LASHON HA-RA (Heb. לָשׁוֹן הָרָע; lit. "evil speech"), the prohibition against slandering, slurring, or defaming one's fellow Jews, even when the derogatory remarks are true (Lev. 19:16; Rashi ad. loc.). The sages constantly stressed the severity of this prohibition, asserting that slander destroys three persons: "he who relates the slander, he who accepts it, and he about whom it is told" (Ar. 15b). They recognized the power of the spoken word to build or ruin human relationships, and considered the tongue the "elixir of life" (Lev. R. 16:2) and the primary source of good and evil (Lev. R. 33:1). It was even considered forbidden to spread discreditable comments which the slanderer would have told to the person himself (Tos. to Ar. 15b).
The Bible is replete with examples of righteous and wicked individuals who transgressed this prohibition. Sarah is accused of slandering Abraham when she spoke about his advanced age and inability to beget children (Gen. 18:12–15; tj, Pe'ah 1:1, 16a). Joseph was punished for the "evil reports" he spread about his brothers (Gen. 37:2; tj, Pe'ah 1:1, 15d–16a). Miriam was rebuked by God for slandering Moses (Num. 12:1–15). The spies were punished for their injurious reports concerning the Holy Land (Num. 14:36–37). The division of the kingdom of David is attributed to his paying heed to slander (Shab. 56a–b). Doeg and Ahithophel were accused of constantly desiring to hear "evil speech" (tj, loc. cit.). Jeroboam king of Israel (i Kings 12:20) was worthy of being counted together with the kings of Judah (Hos 1:1) because he did not give heed to slander against Amos (Amos 7:10–11; Pes. 87b). The murder of Isaiah by Manasseh was considered divine retribution for Isaiah's slurs against the Jewish people (Isa. 6:5; Yev. 49b). Haman was considered the most skillful of all traducers (Meg. 13b). Indirect slander was also forbidden, and the sages cautioned against speaking in praise of a person lest one inevitably be led also to mention the person's bad deeds and qualities (bb 164b). Equally objectionable under this heading is the implicit form of slander exemplified by the statement, "Do not speak of him; I want to know nothing about him," in which one expresses a disinclination to listen, not because of a distaste for slander, but because of the implied unworthiness of the subject (see Maim. Yad, De'ot 7:4). Although the hearer was cautioned not to believe slander, he still was permitted to safeguard himself cautiously lest the reports prove true (Nid. 61a). Defaming individuals who constantly caused strife and dissension is permissable (tj, Pe'ah 1:1, 16a).

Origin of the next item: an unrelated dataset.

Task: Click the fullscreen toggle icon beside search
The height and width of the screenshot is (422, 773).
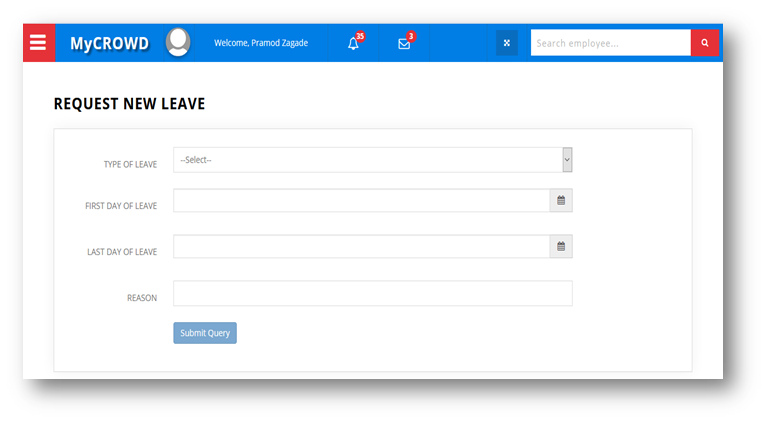Action: [507, 43]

The rabbis often emphasized the rigorous punishments for those engaging in "evil speech." They are immediately chastised by plagues (arn 19); and rain is withheld because of them (Ta'an. 7b). Croup comes to the world on account of slander (Shab. 33a–b), and whoever makes derogatory remarks about deceased scholars is cast into *Gehinnom (Ber. 19a). Slanderers will not enjoy the *Shekhinah (Divine Presence; Sot. 42a), and a bearer of evil tales is considered as denying God (Ar. 15b). Whoever relates or accepts slander deserves to be cast to the dogs (Pes. 118a), and stoned (Ar. 15b). The Talmud delineated the repentance for those wishing to atone for this sin. Scholars were advised to engage in Torah study, while simple persons were urged to humble themselves (Ar. 15b). The robe of the high priest and the incense aided in achieving atonement for this sin (Zev. 88b). Mar, the son of Ravina, on concluding his daily prayer added the following: "My God, keep my tongue from evil and my lips from speaking guile" (Ber. 17a), a formula which has been added at the end of the Amidah. In modern times, Rabbi *Israel Meir ha-Kohen (Ḥafeẓ Ḥayyim) gained wide recognition for his writings which stressed the gravity of the sin of lashon ha-ra.
Israel Meir ha-Kohen (Ḥafeẓ Ḥayyim), Shemirat ha-Lashon (1952); Israel Al-Nakawa, Menorat ha-Ma'or, ed. by H.G. Enelow, 4 (1932), 337–70.